During the past two decades, Apple has been a phenomenal growth stock to own, turning a $6,000 investment 20 years ago into $2.5 million today.
Despite its growth into one of the world's most valuable company, Apple's stock still isn't egregiously expensive. It trades at 34 times its trailing earnings, and with AI-capable phones coming soon, there's still reason to remain excited about the company's growth prospects.
Netflix: $1.8 million
Netflix has reconfigured itself several times during the past couple of decades. In the early 2000s, its video rental business was based on mailing physical DVDs to customers. Then it transitioned into streaming and being a curator of content from a wide variety of studios. But as more of those companies have launched their own streaming services, Netflix has pivoted once again to making its own content. Although it still has movies and shows from other entertainment companies, it's not as dependent on them anymore.
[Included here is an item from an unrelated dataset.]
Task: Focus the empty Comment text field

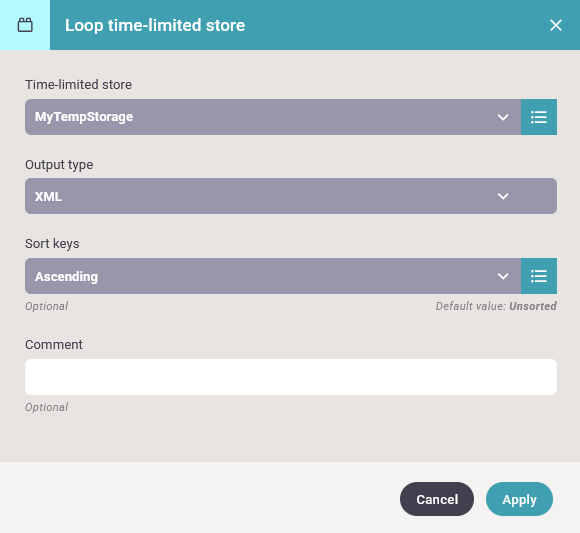Action: 291,377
And while many other content producers are struggling to make their own streaming services profitable, Netflix has accomplished that. Although consumers may not be thrilled with its subscription price hikes, they have paid off; Netflix's profits have soared at even faster levels than Apple's.
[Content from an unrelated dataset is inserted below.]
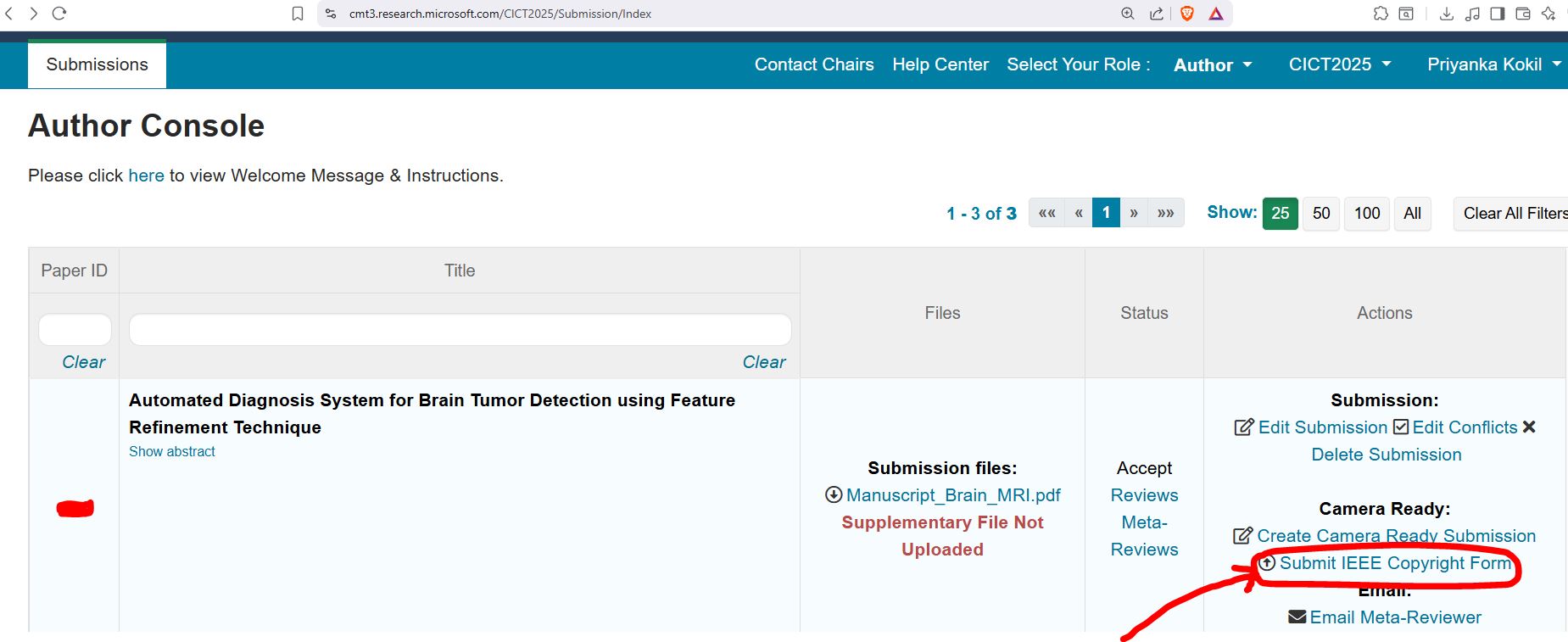
Task: Click the Submit IEEE Copyright Form upload icon
Action: (1267, 563)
A $6,000 investment in Netflix 20 years ago would now be worth a staggering $1.8 million. The stock is a bit expensive, trading at more than 42 times trailing earnings. But for a top streaming company, that may be a justifiable premium to pay, especially as it expands deeper into ad-supported plans, which will likely open up even more growth opportunities for Netflix.
Booking Holdings: $1.1 million
Booking Holdings has become one of the largest travel technology companies in the world. Its portfolio includes many popular travel booking sites, including Priceline.com, Kayak.com, Cheapflights.com, and others to complement its flagship site, Booking.com.
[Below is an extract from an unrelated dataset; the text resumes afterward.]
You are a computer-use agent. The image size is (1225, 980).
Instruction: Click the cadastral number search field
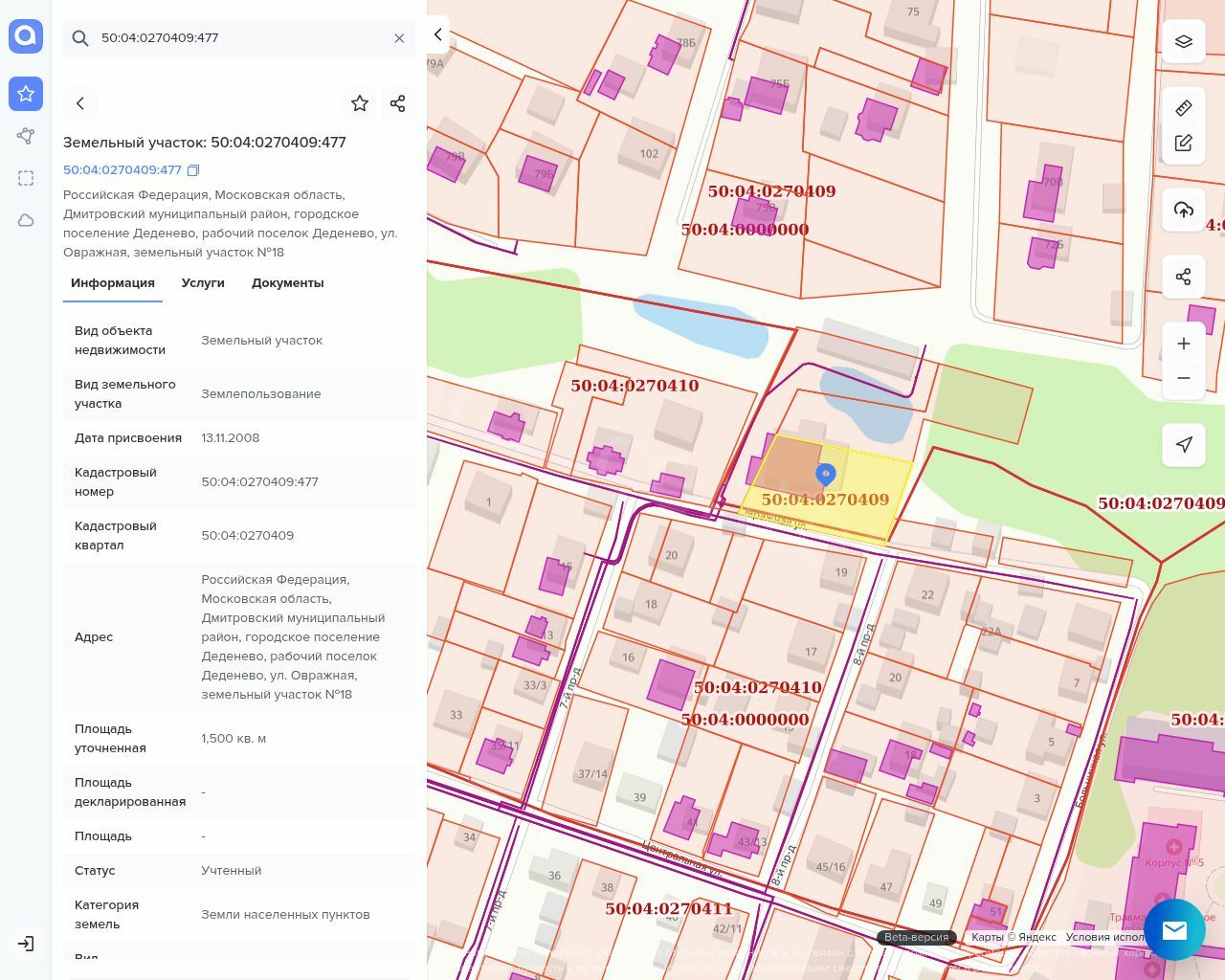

Demand for travel continues to rise along with population growth, making travel stocks fairly attractive investments to buy and hold, and Booking Holdings is no exception. Although the pandemic put a serious dent in the company's profit, Booking Holdings has bounced back, and its growth prospects remain promising.
An investment of $6,000 into Booking Holdings two decades ago would now be worth about $1.1 million. Trading at 27 times earnings and a price/earnings-to-growth (PEG) multiple of just 1.1, this is the best-valued growth stock on this list.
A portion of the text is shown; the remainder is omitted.